WHAT YOU NEED TO DO.
- 1) Summarize the waiting room passage in two sentences.
- 2) Reproduce word for word the part of the waiting room passage starting at "The heavy door" and ending at "Offending his sensibilities.".

TEXT Start Marker

Escorting Zach back to the germ pillow, I was careful to position myself between him and bearded guy. Knowing the finger point and utterance was NOT about the wolf, I half expected Zach to push his ear into the man’s belly in order to get a closer inspection of the gurgle. He’s done this with family before, and they know him and see it coming, but —um, well, you know.
The heavy door squeaked open again, and Zach’s head spun in that direction. Simultaneously, the office door opened, and in the hall outside was a man talking on a phone. Next to him the elevator chimed. Someone coughed. The receptionist’s phone rang. I got a text. The woman’s walker squealed. The FAX machine chugged. Matteo’s mom was zipping her diaper bag. The man’s belly probably gurgled again, and – ZACH PROBABLY HEARD ALL OF IT. All together. Every single big and little sound. A giant cacophony of unharmonious noise assaulting his ears. Offending his sensibilities.

TEXT End Marker
INFORMATION SHOWN Start Marker

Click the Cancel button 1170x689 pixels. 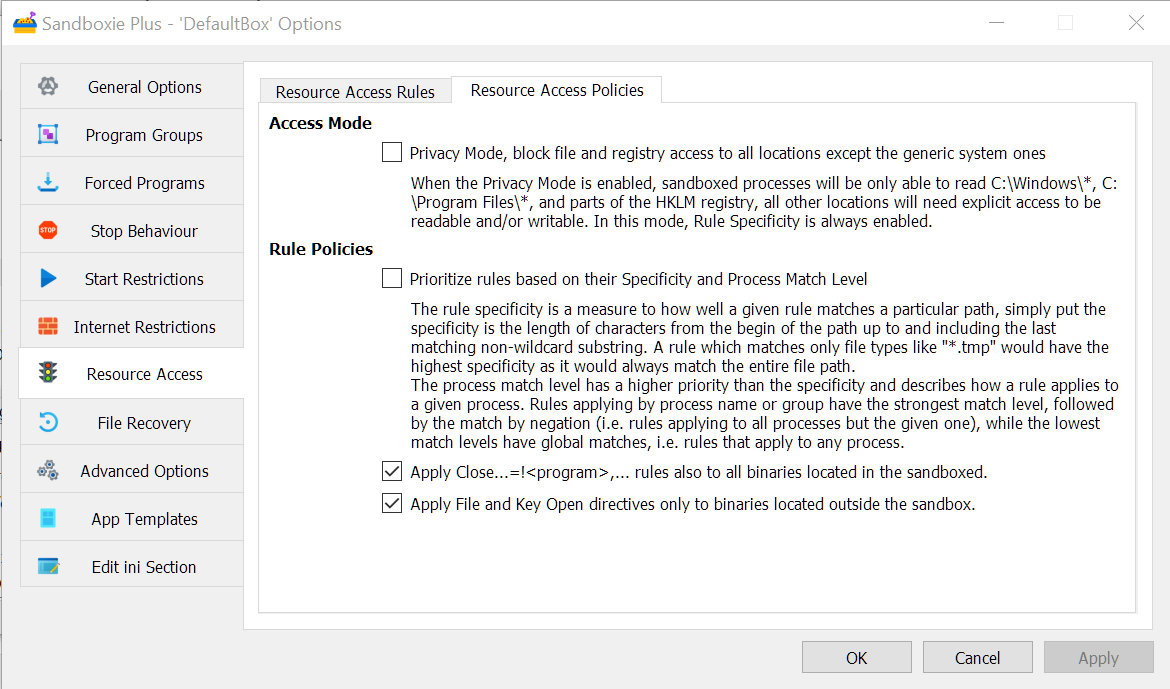[977, 658]
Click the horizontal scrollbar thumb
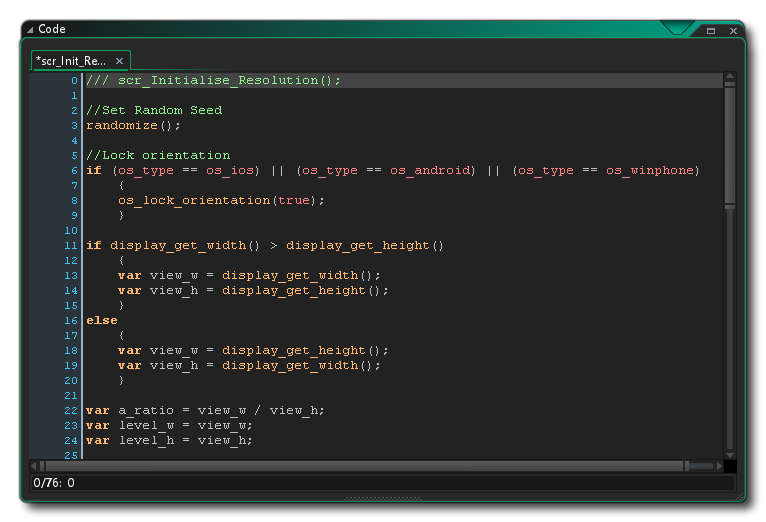766x522 pixels. (365, 466)
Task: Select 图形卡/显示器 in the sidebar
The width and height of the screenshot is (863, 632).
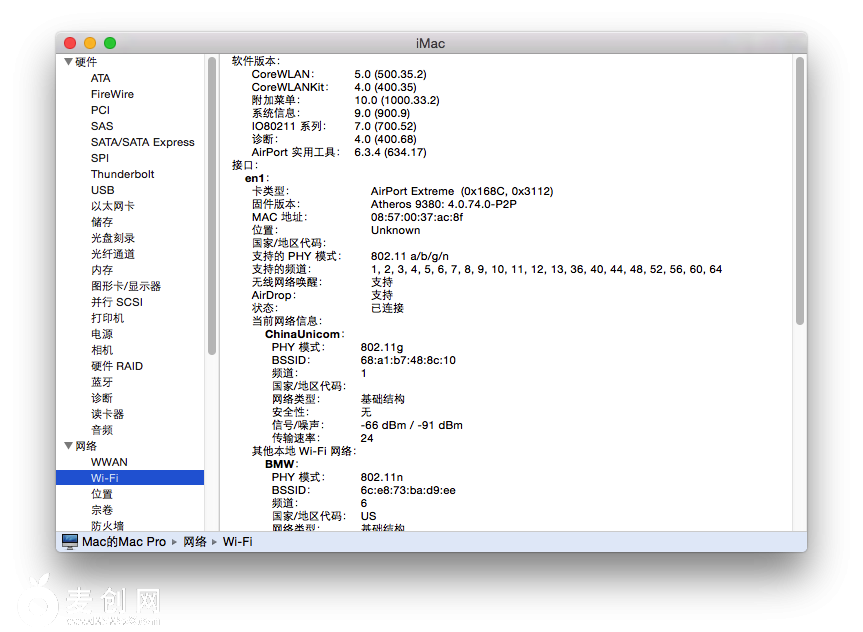Action: pos(125,286)
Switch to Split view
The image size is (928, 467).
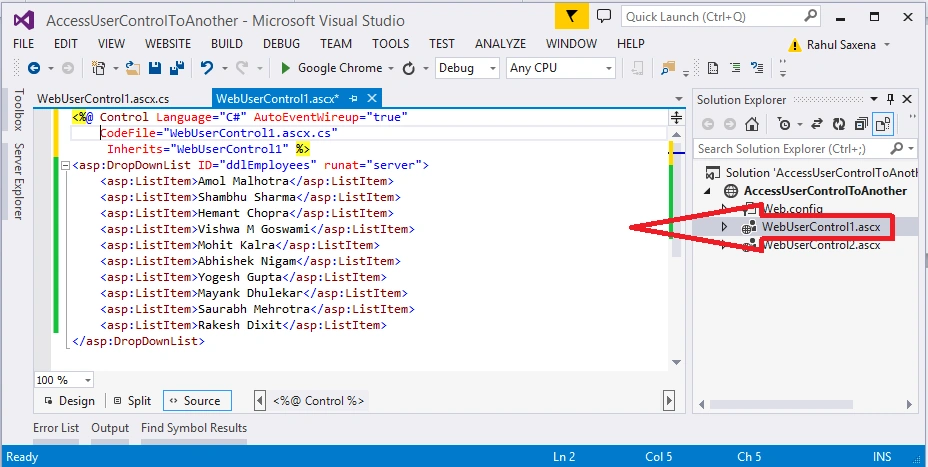click(133, 401)
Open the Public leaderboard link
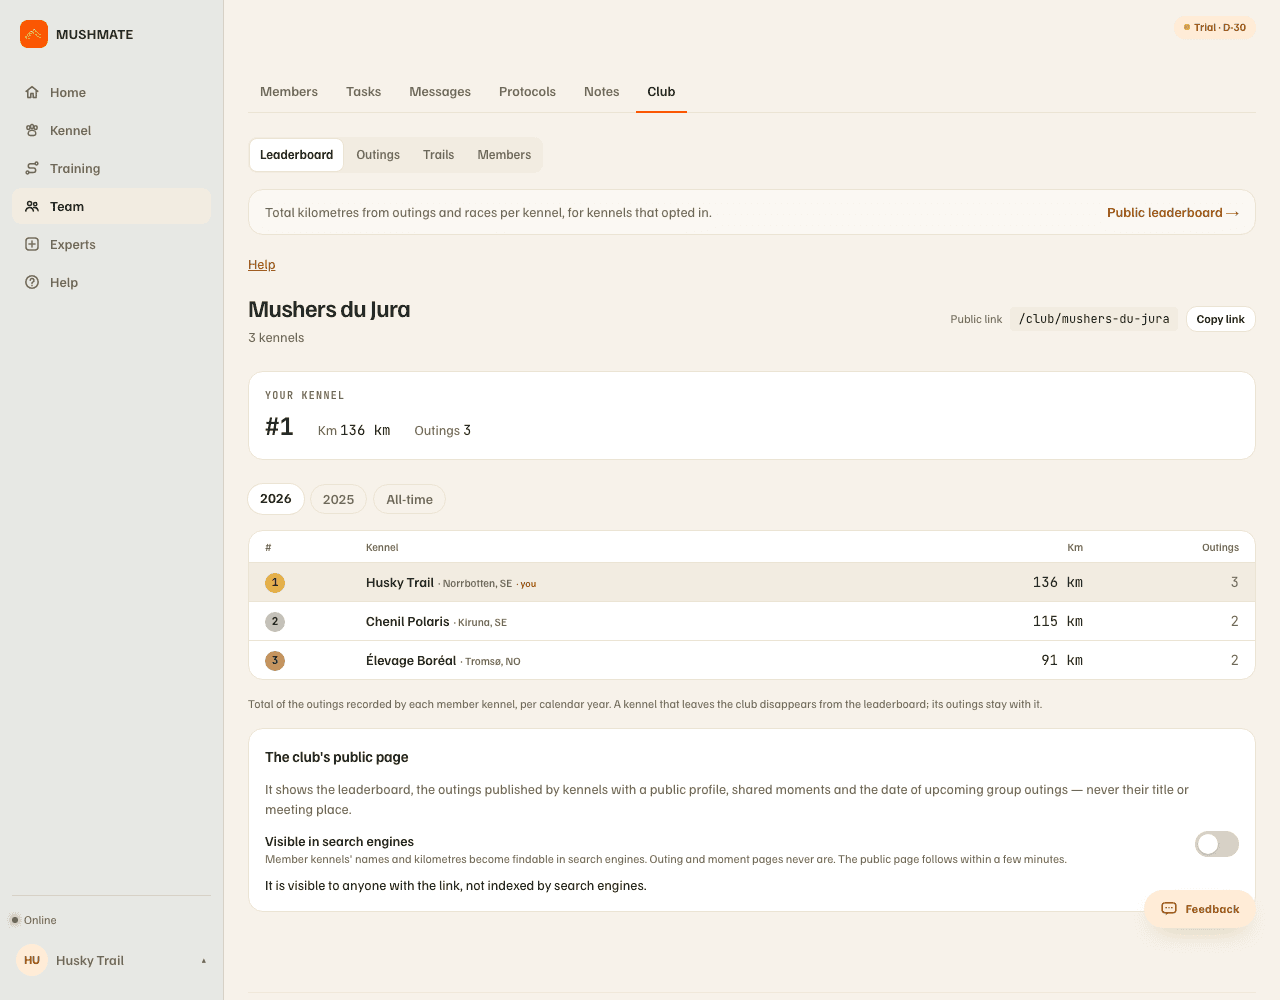 coord(1173,213)
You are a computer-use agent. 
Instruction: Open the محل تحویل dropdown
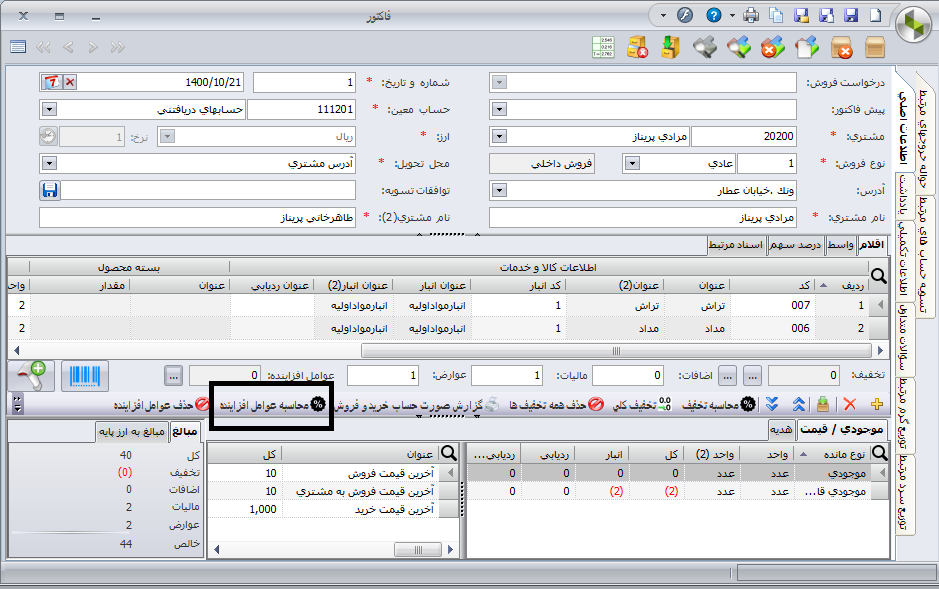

INFORMATION SHOWN End Marker

ANSWERS TO EACH TASK.
- 1) While walking Zach back to the germ pillow, the narrator stays between him and the bearded man, half expecting Zach to press his ear to the man's gurgling belly as he has done with family. Then a flood of sounds comes all at once, including a squeaking door, an elevator chime, a cough, a ringing phone, a squealing walker and a chugging FAX machine, and Zach probably hears every one of them together as a cacophony assaulting his ears.

- 2)
The heavy door squeaked open again, and Zach’s head spun in that direction. Simultaneously, the office door opened, and in the hall outside was a man talking on a phone. Next to him the elevator chimed. Someone coughed. The receptionist’s phone rang. I got a text. The woman’s walker squealed. The FAX machine chugged. Matteo’s mom was zipping her diaper bag. The man’s belly probably gurgled again, and – ZACH PROBABLY HEARD ALL OF IT. All together. Every single big and little sound. A giant cacophony of unharmonious noise assaulting his ears. Offending his sensibilities.